**DIRECTIONS**:
Taking the entries below from the top, restate each line exactly and end with the line containing "Task: Open the 插件(P) plugins menu".

**INPUT MATERIAL**:
--

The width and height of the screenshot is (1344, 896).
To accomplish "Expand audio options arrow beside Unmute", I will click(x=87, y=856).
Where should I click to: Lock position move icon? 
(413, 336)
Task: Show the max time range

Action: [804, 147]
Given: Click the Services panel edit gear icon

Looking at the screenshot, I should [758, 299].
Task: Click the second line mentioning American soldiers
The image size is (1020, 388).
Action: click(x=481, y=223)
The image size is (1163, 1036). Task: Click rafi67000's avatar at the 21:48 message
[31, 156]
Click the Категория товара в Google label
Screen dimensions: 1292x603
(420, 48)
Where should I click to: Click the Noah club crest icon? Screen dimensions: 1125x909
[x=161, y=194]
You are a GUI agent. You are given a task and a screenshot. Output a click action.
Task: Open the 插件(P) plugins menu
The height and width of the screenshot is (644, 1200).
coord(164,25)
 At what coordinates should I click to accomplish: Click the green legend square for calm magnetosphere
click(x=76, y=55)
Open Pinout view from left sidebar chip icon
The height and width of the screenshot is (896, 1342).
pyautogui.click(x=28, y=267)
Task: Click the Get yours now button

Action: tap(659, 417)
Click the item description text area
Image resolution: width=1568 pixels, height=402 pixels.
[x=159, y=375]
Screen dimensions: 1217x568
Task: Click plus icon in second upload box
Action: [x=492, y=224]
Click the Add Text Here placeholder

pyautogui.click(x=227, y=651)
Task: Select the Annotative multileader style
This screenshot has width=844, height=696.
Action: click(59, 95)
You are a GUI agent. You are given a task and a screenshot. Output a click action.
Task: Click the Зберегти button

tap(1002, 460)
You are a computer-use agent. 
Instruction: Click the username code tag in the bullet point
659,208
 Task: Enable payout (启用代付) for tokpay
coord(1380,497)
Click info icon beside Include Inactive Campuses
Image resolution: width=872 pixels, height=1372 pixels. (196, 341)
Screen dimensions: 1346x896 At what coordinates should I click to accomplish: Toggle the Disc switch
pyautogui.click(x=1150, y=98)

--

**OUTPUT FOR THIS EXERCISE**:
The width and height of the screenshot is (1344, 896).
To accomplish "Expand audio options arrow beside Unmute", I will click(x=87, y=856).
Where should I click to: Lock position move icon? 
(413, 336)
Task: Show the max time range

Action: [804, 147]
Given: Click the Services panel edit gear icon

Looking at the screenshot, I should [758, 299].
Task: Click the second line mentioning American soldiers
The image size is (1020, 388).
Action: click(x=481, y=223)
The image size is (1163, 1036). Task: Click rafi67000's avatar at the 21:48 message
[31, 156]
Click the Категория товара в Google label
Screen dimensions: 1292x603
(420, 48)
Where should I click to: Click the Noah club crest icon? Screen dimensions: 1125x909
[x=161, y=194]
You are a GUI agent. You are given a task and a screenshot. Output a click action.
Task: Open the 插件(P) plugins menu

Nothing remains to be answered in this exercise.